> **What to work on**:
Complete, exact copies of all entries are needed.

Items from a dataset
◆ ◆ ◆ ◆
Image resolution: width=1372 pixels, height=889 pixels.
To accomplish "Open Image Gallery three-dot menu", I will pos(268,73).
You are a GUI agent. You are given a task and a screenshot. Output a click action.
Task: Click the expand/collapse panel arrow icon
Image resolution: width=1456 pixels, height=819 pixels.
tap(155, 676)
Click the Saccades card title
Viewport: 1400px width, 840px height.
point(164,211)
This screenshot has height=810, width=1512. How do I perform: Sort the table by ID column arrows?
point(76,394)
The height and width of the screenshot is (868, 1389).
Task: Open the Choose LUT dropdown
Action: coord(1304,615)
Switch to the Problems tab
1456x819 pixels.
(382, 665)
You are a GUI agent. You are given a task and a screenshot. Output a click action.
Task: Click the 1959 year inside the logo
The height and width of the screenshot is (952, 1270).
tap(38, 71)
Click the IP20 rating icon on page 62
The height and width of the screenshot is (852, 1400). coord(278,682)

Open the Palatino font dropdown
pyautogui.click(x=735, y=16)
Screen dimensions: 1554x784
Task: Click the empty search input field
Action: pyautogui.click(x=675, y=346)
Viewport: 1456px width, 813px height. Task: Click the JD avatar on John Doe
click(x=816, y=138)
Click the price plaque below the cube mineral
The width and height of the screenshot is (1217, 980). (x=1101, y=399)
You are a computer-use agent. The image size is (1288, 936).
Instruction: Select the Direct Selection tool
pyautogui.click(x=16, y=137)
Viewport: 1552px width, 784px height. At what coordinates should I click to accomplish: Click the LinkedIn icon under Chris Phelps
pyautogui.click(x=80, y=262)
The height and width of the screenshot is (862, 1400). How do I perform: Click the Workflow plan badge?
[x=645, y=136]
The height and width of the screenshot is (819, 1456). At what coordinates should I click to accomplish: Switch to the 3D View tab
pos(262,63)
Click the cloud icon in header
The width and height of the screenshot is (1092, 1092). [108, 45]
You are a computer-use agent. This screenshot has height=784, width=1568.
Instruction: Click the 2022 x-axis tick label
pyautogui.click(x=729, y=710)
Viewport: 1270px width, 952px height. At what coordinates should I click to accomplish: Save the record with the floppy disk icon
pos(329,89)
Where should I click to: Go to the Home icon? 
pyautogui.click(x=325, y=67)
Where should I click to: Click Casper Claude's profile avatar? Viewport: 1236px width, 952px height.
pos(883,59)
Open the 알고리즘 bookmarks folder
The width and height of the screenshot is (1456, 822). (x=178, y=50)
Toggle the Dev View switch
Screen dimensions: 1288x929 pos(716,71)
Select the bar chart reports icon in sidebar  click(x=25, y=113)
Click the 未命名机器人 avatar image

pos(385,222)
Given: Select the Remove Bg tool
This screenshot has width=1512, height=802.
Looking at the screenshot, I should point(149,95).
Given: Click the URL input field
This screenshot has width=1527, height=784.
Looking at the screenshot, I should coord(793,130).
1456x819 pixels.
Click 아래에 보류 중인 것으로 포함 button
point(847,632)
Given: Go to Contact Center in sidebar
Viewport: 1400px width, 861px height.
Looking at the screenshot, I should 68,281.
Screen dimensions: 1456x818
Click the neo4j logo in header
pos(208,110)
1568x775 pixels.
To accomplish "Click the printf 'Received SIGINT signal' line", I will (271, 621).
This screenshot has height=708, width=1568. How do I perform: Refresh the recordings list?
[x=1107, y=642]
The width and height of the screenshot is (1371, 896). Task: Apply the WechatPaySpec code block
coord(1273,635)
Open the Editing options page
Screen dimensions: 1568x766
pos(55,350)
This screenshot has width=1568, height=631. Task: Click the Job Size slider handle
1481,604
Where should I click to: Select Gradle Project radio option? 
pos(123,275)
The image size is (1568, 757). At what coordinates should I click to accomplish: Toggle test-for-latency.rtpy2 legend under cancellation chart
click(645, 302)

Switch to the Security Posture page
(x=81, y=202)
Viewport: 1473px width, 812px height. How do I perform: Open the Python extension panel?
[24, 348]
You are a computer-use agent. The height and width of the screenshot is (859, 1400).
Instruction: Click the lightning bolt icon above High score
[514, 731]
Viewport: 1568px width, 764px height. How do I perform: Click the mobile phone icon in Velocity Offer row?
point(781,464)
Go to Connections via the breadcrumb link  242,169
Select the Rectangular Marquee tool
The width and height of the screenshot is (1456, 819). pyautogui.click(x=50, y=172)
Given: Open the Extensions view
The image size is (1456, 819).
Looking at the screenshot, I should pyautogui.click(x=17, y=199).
◆ ◆ ◆ ◆
> **Task solution**:
Image resolution: width=1372 pixels, height=889 pixels.
To accomplish "Open Image Gallery three-dot menu", I will pos(268,73).
You are a GUI agent. You are given a task and a screenshot. Output a click action.
Task: Click the expand/collapse panel arrow icon
Image resolution: width=1456 pixels, height=819 pixels.
tap(155, 676)
Click the Saccades card title
Viewport: 1400px width, 840px height.
point(164,211)
This screenshot has height=810, width=1512. How do I perform: Sort the table by ID column arrows?
point(76,394)
The height and width of the screenshot is (868, 1389).
Task: Open the Choose LUT dropdown
Action: coord(1304,615)
Switch to the Problems tab
1456x819 pixels.
(382, 665)
You are a GUI agent. You are given a task and a screenshot. Output a click action.
Task: Click the 1959 year inside the logo
The height and width of the screenshot is (952, 1270).
tap(38, 71)
Click the IP20 rating icon on page 62
The height and width of the screenshot is (852, 1400). coord(278,682)

Open the Palatino font dropdown
pyautogui.click(x=735, y=16)
Screen dimensions: 1554x784
Task: Click the empty search input field
Action: pyautogui.click(x=675, y=346)
Viewport: 1456px width, 813px height. Task: Click the JD avatar on John Doe
click(x=816, y=138)
Click the price plaque below the cube mineral
The width and height of the screenshot is (1217, 980). (x=1101, y=399)
You are a computer-use agent. The image size is (1288, 936).
Instruction: Select the Direct Selection tool
pyautogui.click(x=16, y=137)
Viewport: 1552px width, 784px height. At what coordinates should I click to accomplish: Click the LinkedIn icon under Chris Phelps
pyautogui.click(x=80, y=262)
The height and width of the screenshot is (862, 1400). How do I perform: Click the Workflow plan badge?
[x=645, y=136]
The height and width of the screenshot is (819, 1456). At what coordinates should I click to accomplish: Switch to the 3D View tab
pos(262,63)
Click the cloud icon in header
The width and height of the screenshot is (1092, 1092). [108, 45]
You are a computer-use agent. This screenshot has height=784, width=1568.
Instruction: Click the 2022 x-axis tick label
pyautogui.click(x=729, y=710)
Viewport: 1270px width, 952px height. At what coordinates should I click to accomplish: Save the record with the floppy disk icon
pos(329,89)
Where should I click to: Go to the Home icon? 
pyautogui.click(x=325, y=67)
Where should I click to: Click Casper Claude's profile avatar? Viewport: 1236px width, 952px height.
pos(883,59)
Open the 알고리즘 bookmarks folder
The width and height of the screenshot is (1456, 822). (x=178, y=50)
Toggle the Dev View switch
Screen dimensions: 1288x929 pos(716,71)
Select the bar chart reports icon in sidebar  click(x=25, y=113)
Click the 未命名机器人 avatar image

pos(385,222)
Given: Select the Remove Bg tool
This screenshot has width=1512, height=802.
Looking at the screenshot, I should point(149,95).
Given: Click the URL input field
This screenshot has width=1527, height=784.
Looking at the screenshot, I should coord(793,130).
1456x819 pixels.
Click 아래에 보류 중인 것으로 포함 button
point(847,632)
Given: Go to Contact Center in sidebar
Viewport: 1400px width, 861px height.
Looking at the screenshot, I should 68,281.
Screen dimensions: 1456x818
Click the neo4j logo in header
pos(208,110)
1568x775 pixels.
To accomplish "Click the printf 'Received SIGINT signal' line", I will (271, 621).
This screenshot has height=708, width=1568. How do I perform: Refresh the recordings list?
[x=1107, y=642]
The width and height of the screenshot is (1371, 896). Task: Apply the WechatPaySpec code block
coord(1273,635)
Open the Editing options page
Screen dimensions: 1568x766
pos(55,350)
This screenshot has width=1568, height=631. Task: Click the Job Size slider handle
1481,604
Where should I click to: Select Gradle Project radio option? 
pos(123,275)
The image size is (1568, 757). At what coordinates should I click to accomplish: Toggle test-for-latency.rtpy2 legend under cancellation chart
click(645, 302)

Switch to the Security Posture page
(x=81, y=202)
Viewport: 1473px width, 812px height. How do I perform: Open the Python extension panel?
[24, 348]
You are a computer-use agent. The height and width of the screenshot is (859, 1400).
Instruction: Click the lightning bolt icon above High score
[514, 731]
Viewport: 1568px width, 764px height. How do I perform: Click the mobile phone icon in Velocity Offer row?
point(781,464)
Go to Connections via the breadcrumb link  242,169
Select the Rectangular Marquee tool
The width and height of the screenshot is (1456, 819). pyautogui.click(x=50, y=172)
Given: Open the Extensions view
The image size is (1456, 819).
Looking at the screenshot, I should pyautogui.click(x=17, y=199).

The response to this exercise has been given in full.